Valdiocir Bolzan

Tipos populares: Benedita e Apolinario

BENEDITA

Diziam os antigos que antes de sofrer das faculdades mentais ela foi uma ótima empregada de cozinha, portanto entendia muito bem da arte culinária.

Com o decorrer dos anos, de acordo com a tara de família, perdeu o juízo e começou a vagar pelas ruas, carregando uma trouxa cheia de panos velhos. Depois foi morar em um cemitério velho, abandonado, tendo por teto um túmulo grande (capela).

Todo o forasteiro que aqui chegava e sabendo da existência e moradia da Benedita, ia por curiosidade ao referido local para vê-la e certificar-se da verdade. O artista Pery Borges em seu livro “Seis anos de Rádio”, narrou que quando esteve em São Sepé no ano de 1920, foi conhecê-la em sua morada.

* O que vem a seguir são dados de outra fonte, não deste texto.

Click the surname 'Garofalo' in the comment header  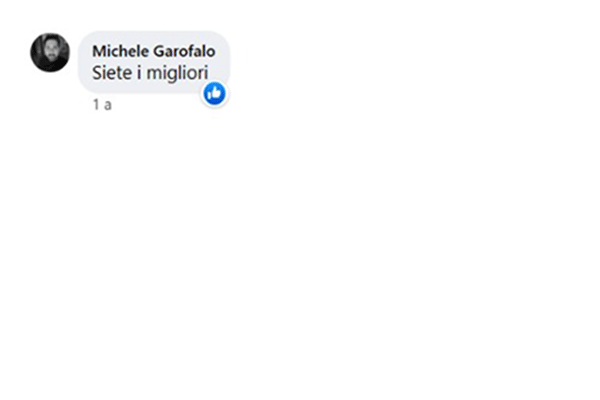pyautogui.click(x=184, y=51)
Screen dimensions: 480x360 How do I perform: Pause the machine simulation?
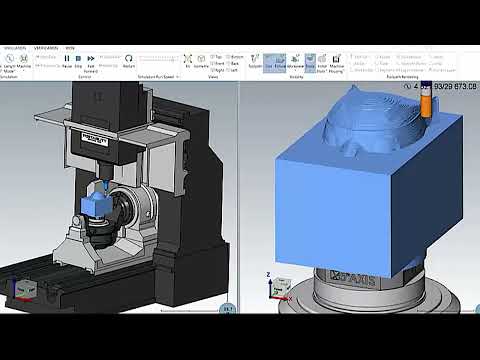(x=67, y=61)
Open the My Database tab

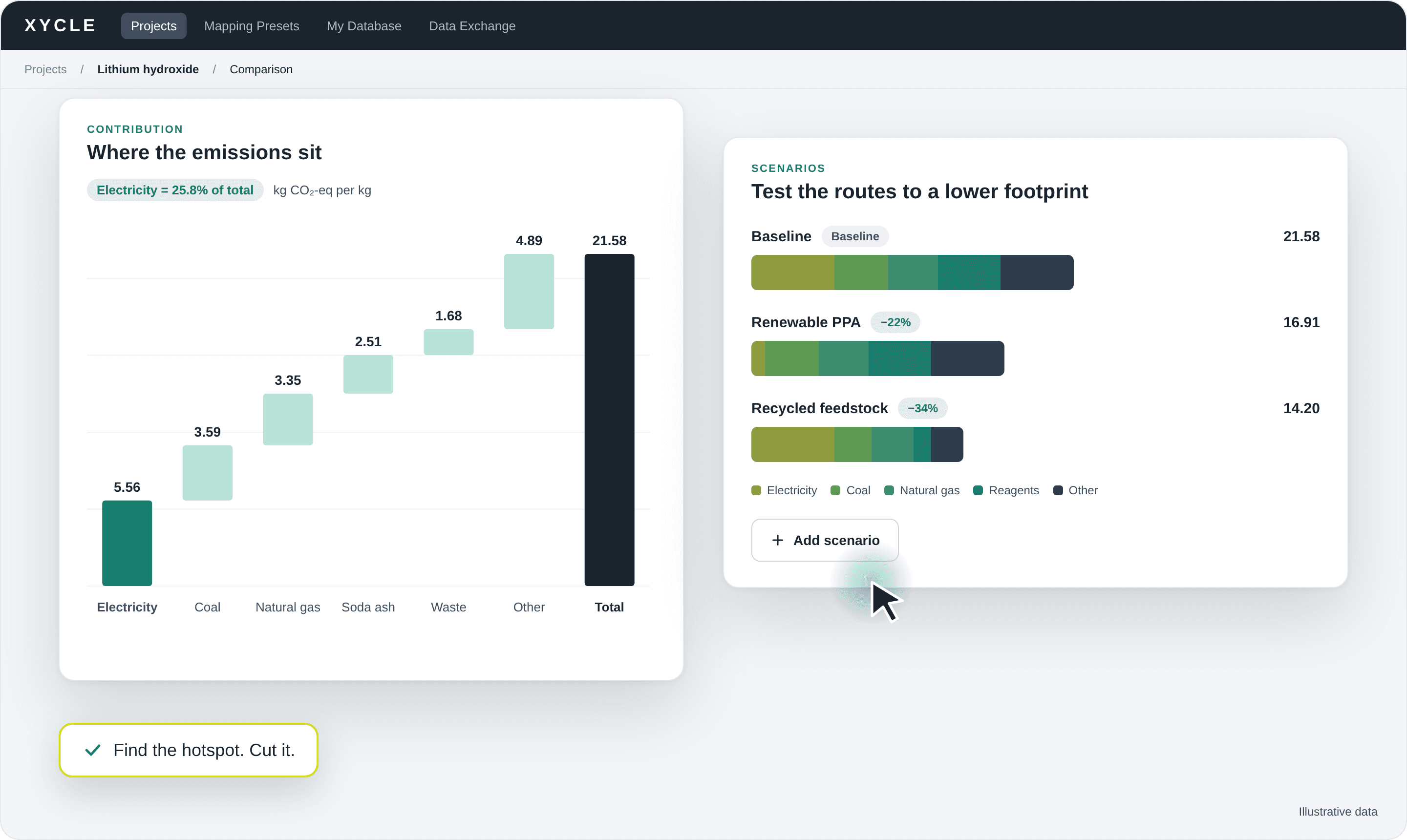[364, 26]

Muitos anos depois isso serviu para o seu programa (Perfume do Passado), que foi muito apreciado pelos ouvintes de rádio de toda parte.

 

APOLINARIO

Era também conhecido por (Chirú Mastro), devido a sua altura. Ele prestava os seus serviços como mensageiro e carregava água para grande parte da população.

Tinha a mania de economia, porque tinha esperança de ficar rico, por isso juntava tudo o que ganhava, sendo uma botina o seu cofre. Ninguém descobria o lugar que ele escondia esse calçado.

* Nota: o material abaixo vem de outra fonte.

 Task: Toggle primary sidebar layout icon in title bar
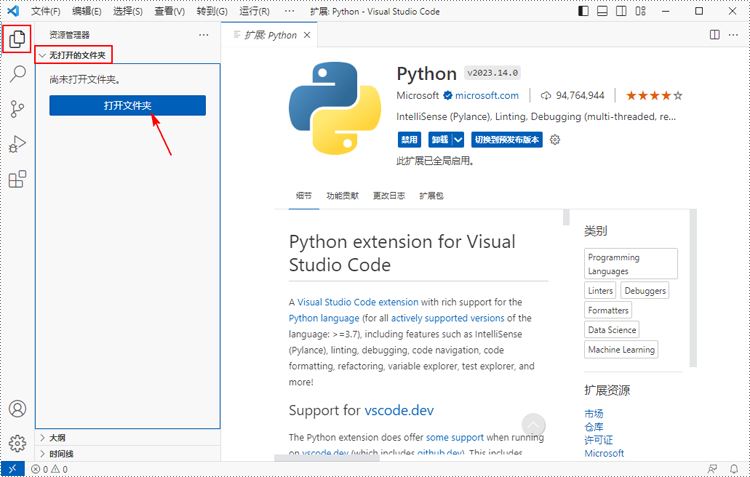pos(584,11)
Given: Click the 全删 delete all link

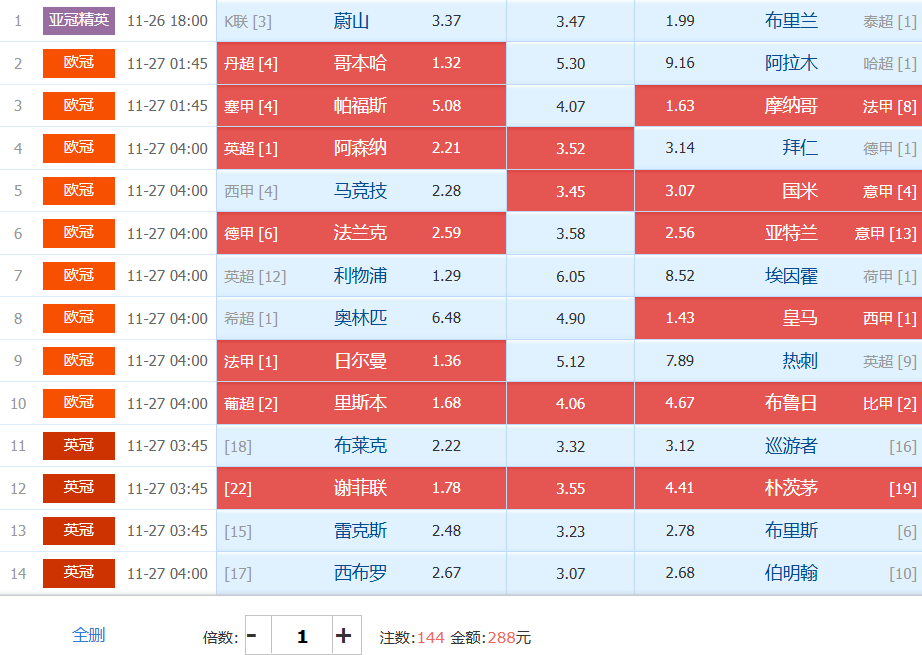Looking at the screenshot, I should (x=88, y=635).
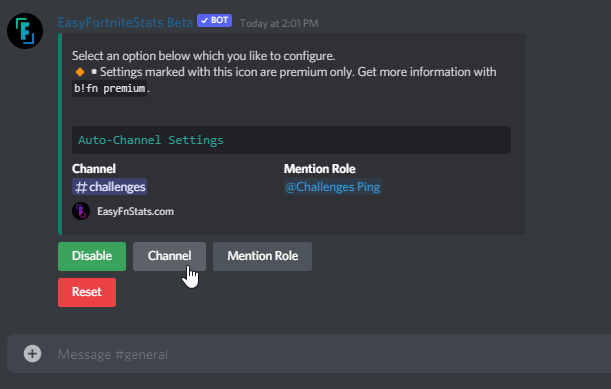Choose the Mention Role button
Viewport: 611px width, 389px height.
(262, 256)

Era muito quieto, só respondia o que lhe perguntavam. Faleceu vitíma de um balaço detonado por um rapaz que estava muito distante dele, em um banho, provavelmente no Arroio São Sepé.

Esse crime não foi premeditado, foi apenas uma imprudência desse rapaz que não era mau e sim muito brincalhão, por isso inocentemente cometeu esse crime, motivo pelo qual foi absolvido.